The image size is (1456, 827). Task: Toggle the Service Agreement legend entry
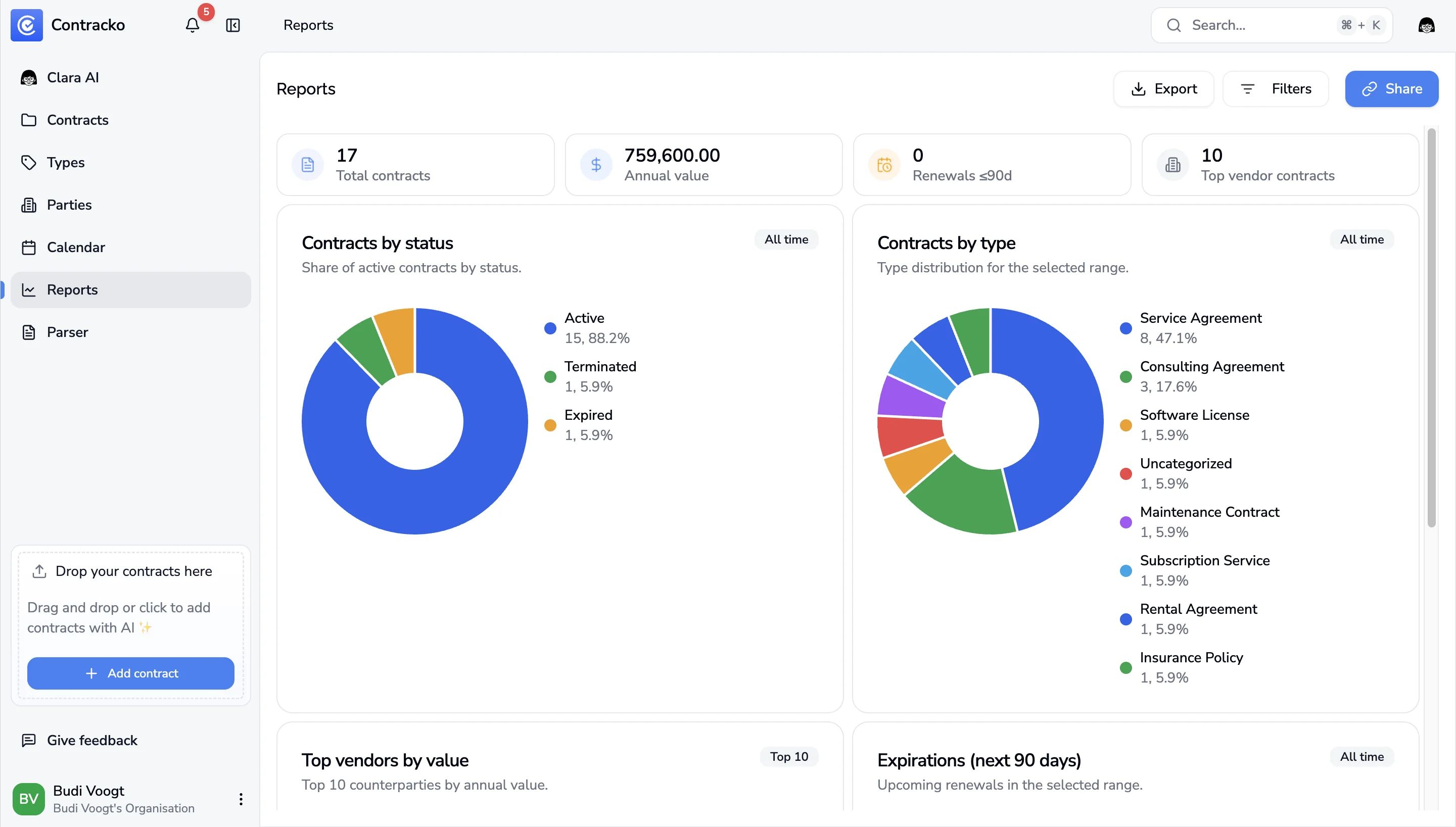click(x=1200, y=319)
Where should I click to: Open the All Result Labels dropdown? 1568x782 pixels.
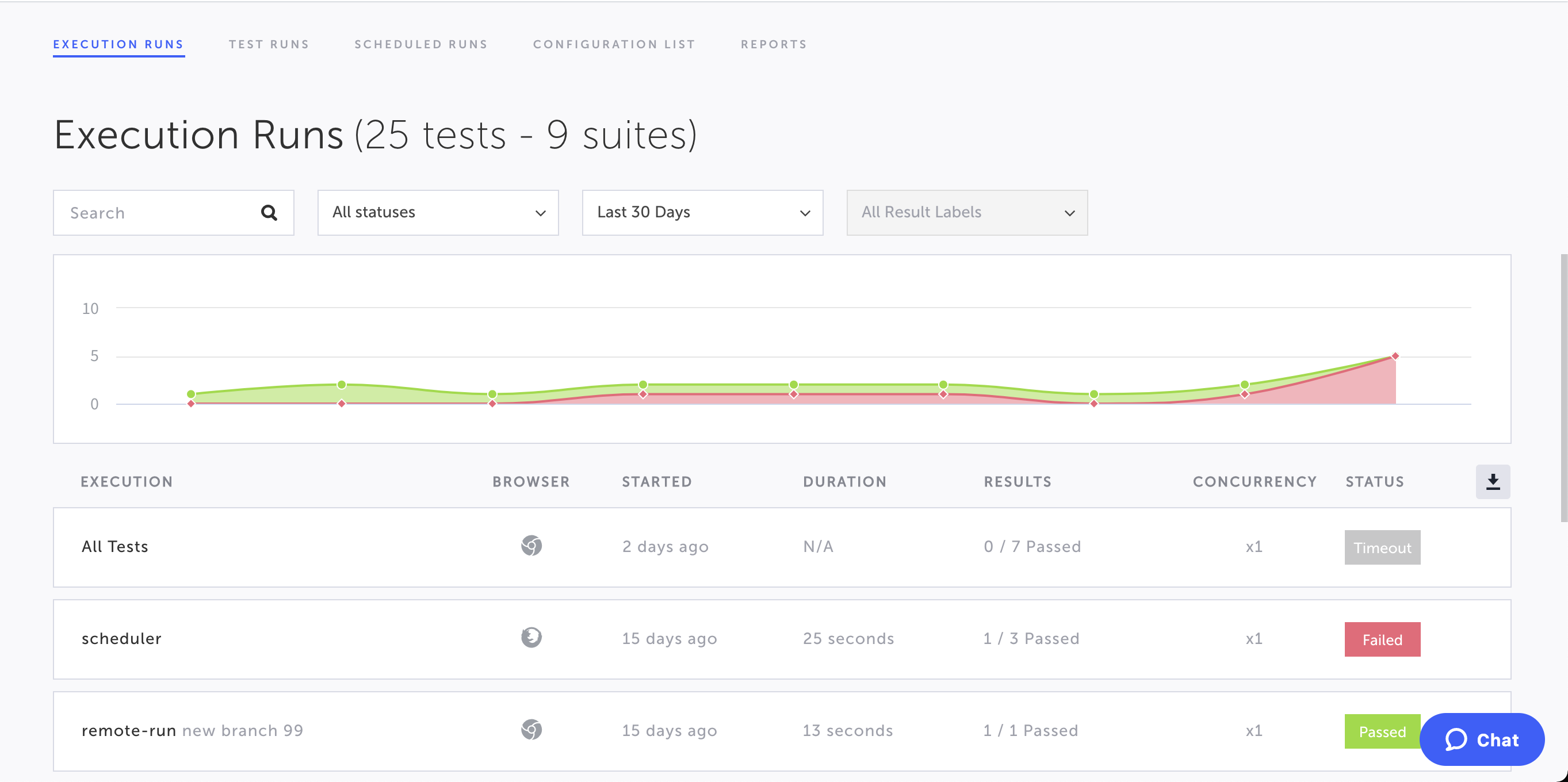(966, 212)
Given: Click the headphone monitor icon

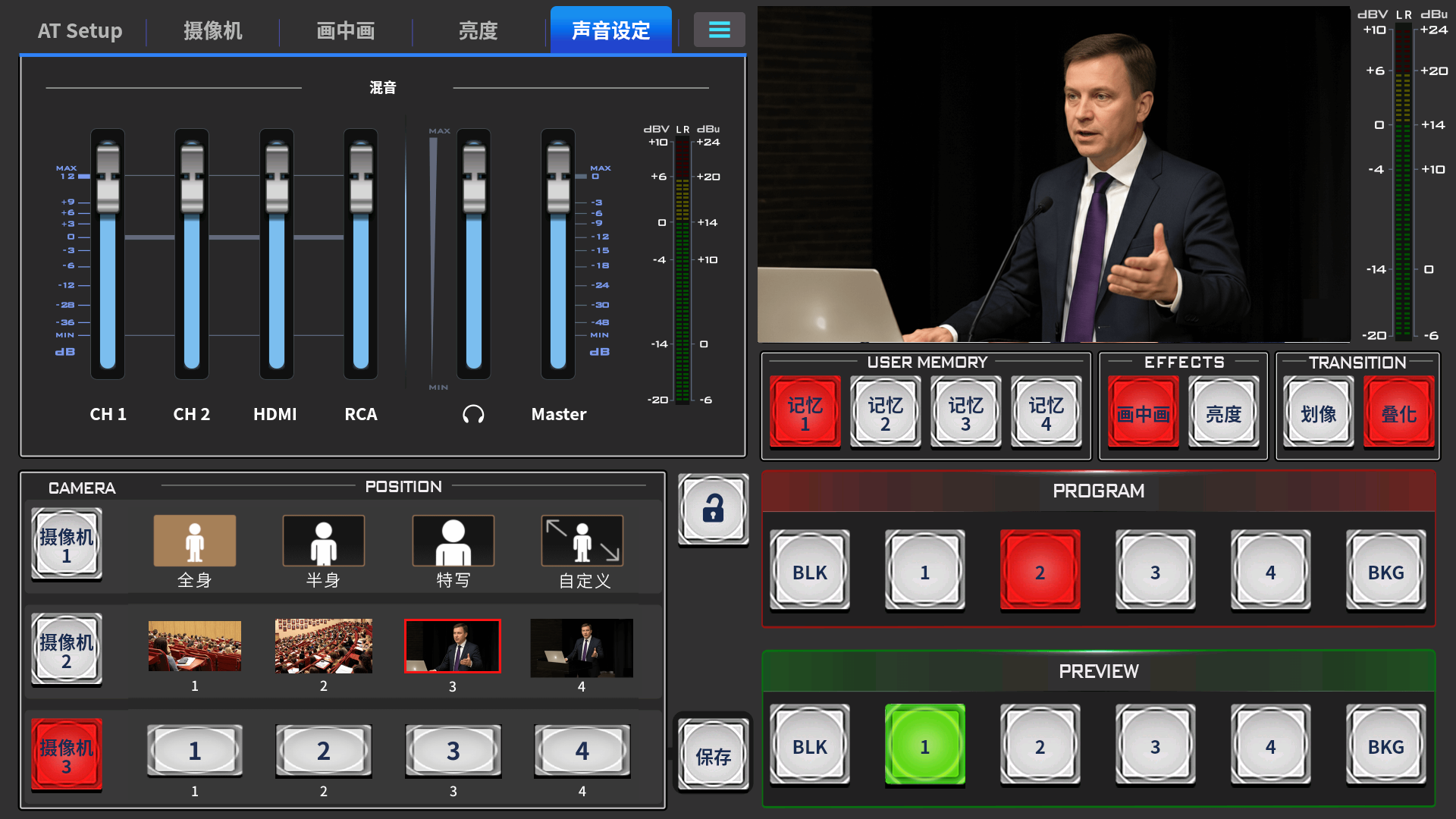Looking at the screenshot, I should pos(473,414).
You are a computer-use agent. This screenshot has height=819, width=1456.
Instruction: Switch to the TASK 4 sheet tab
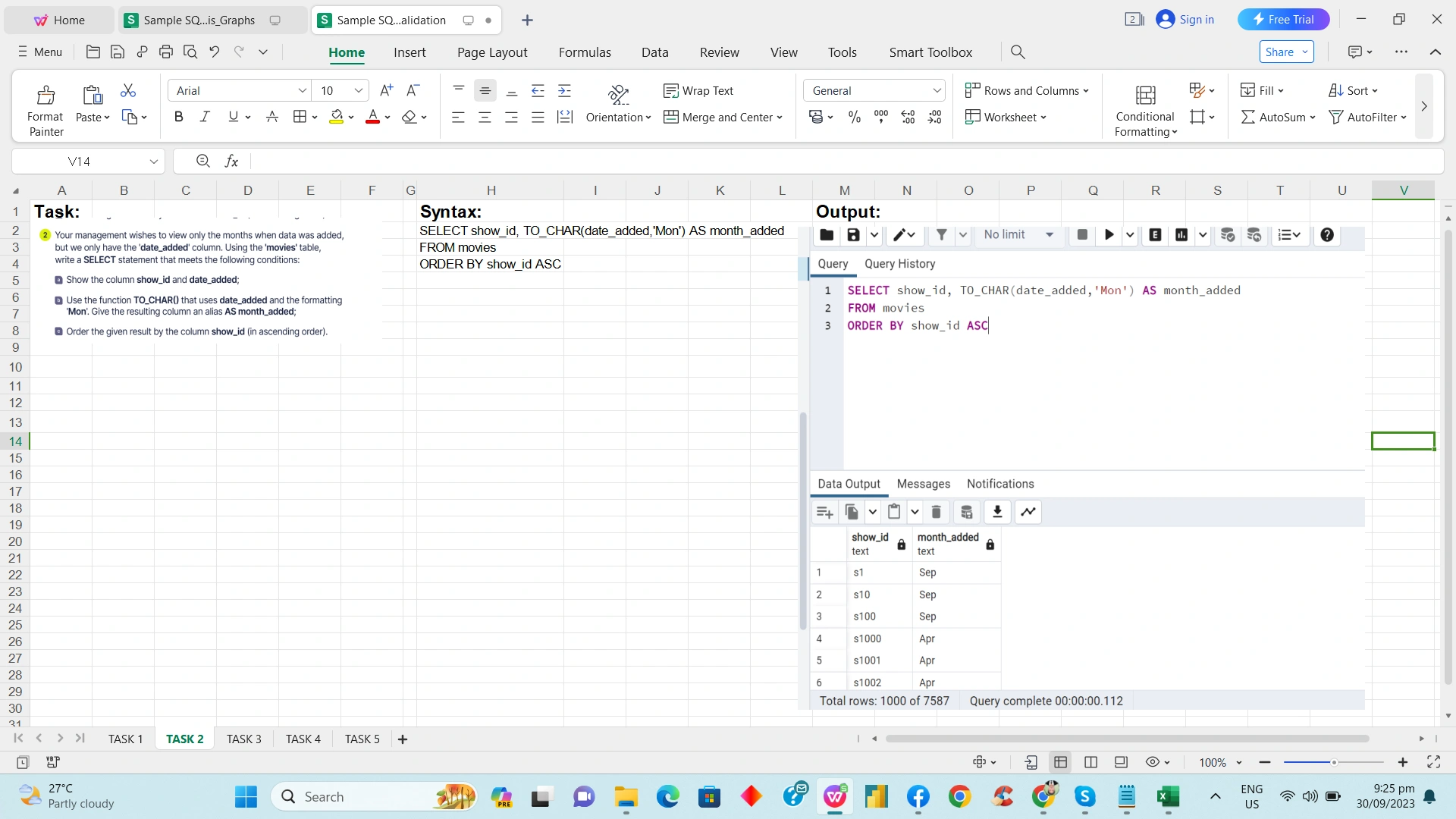coord(303,739)
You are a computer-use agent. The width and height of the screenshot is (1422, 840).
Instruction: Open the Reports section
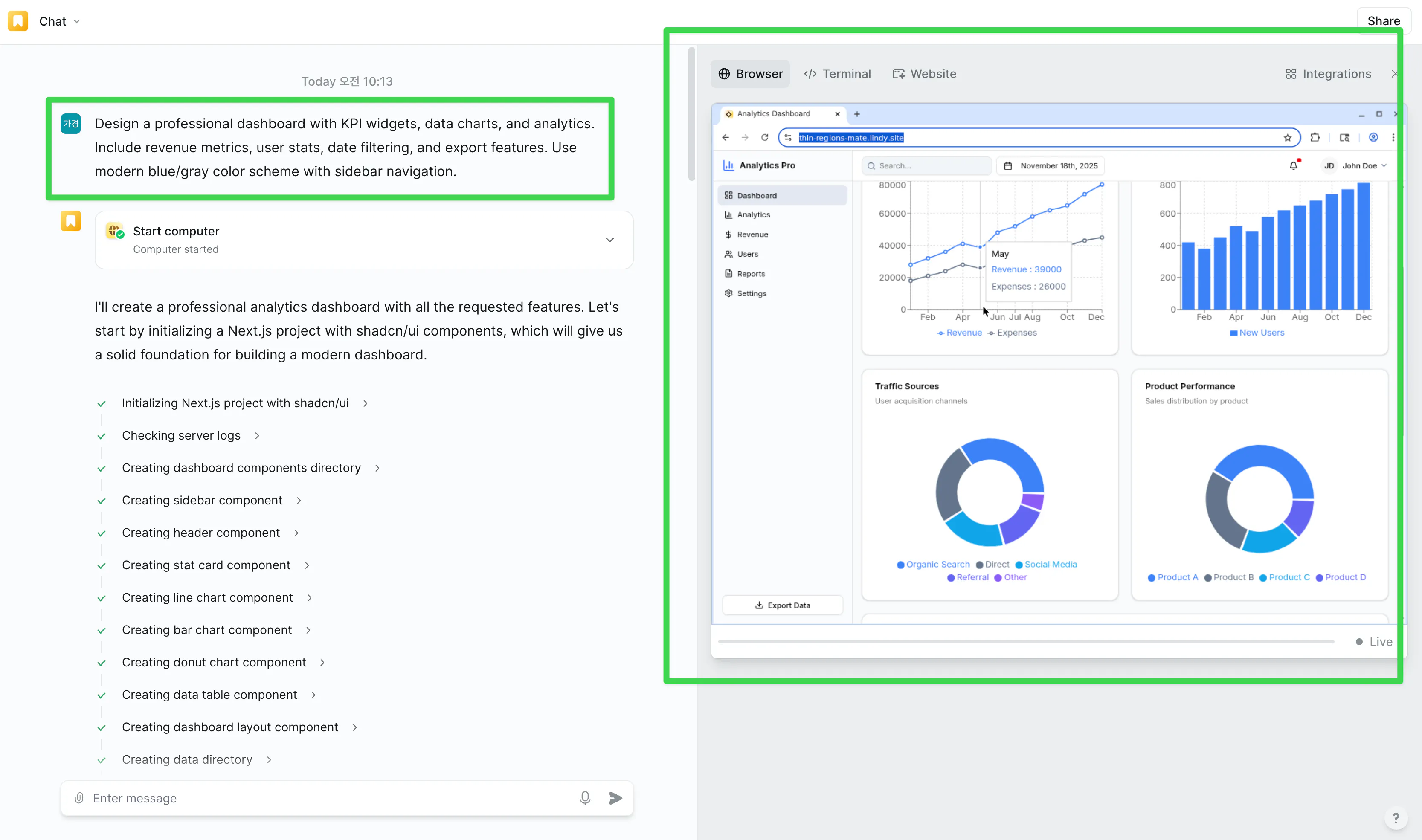(x=751, y=273)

****

=== WHAT IS BEING ASKED ===
Each line above that contains the string "agent" should be copied.

=== ANSWER FOR THIS EXERCISE ===
You are a computer-use agent. This screenshot has height=819, width=1456.
You are a computer-use agent. The width and height of the screenshot is (1422, 840).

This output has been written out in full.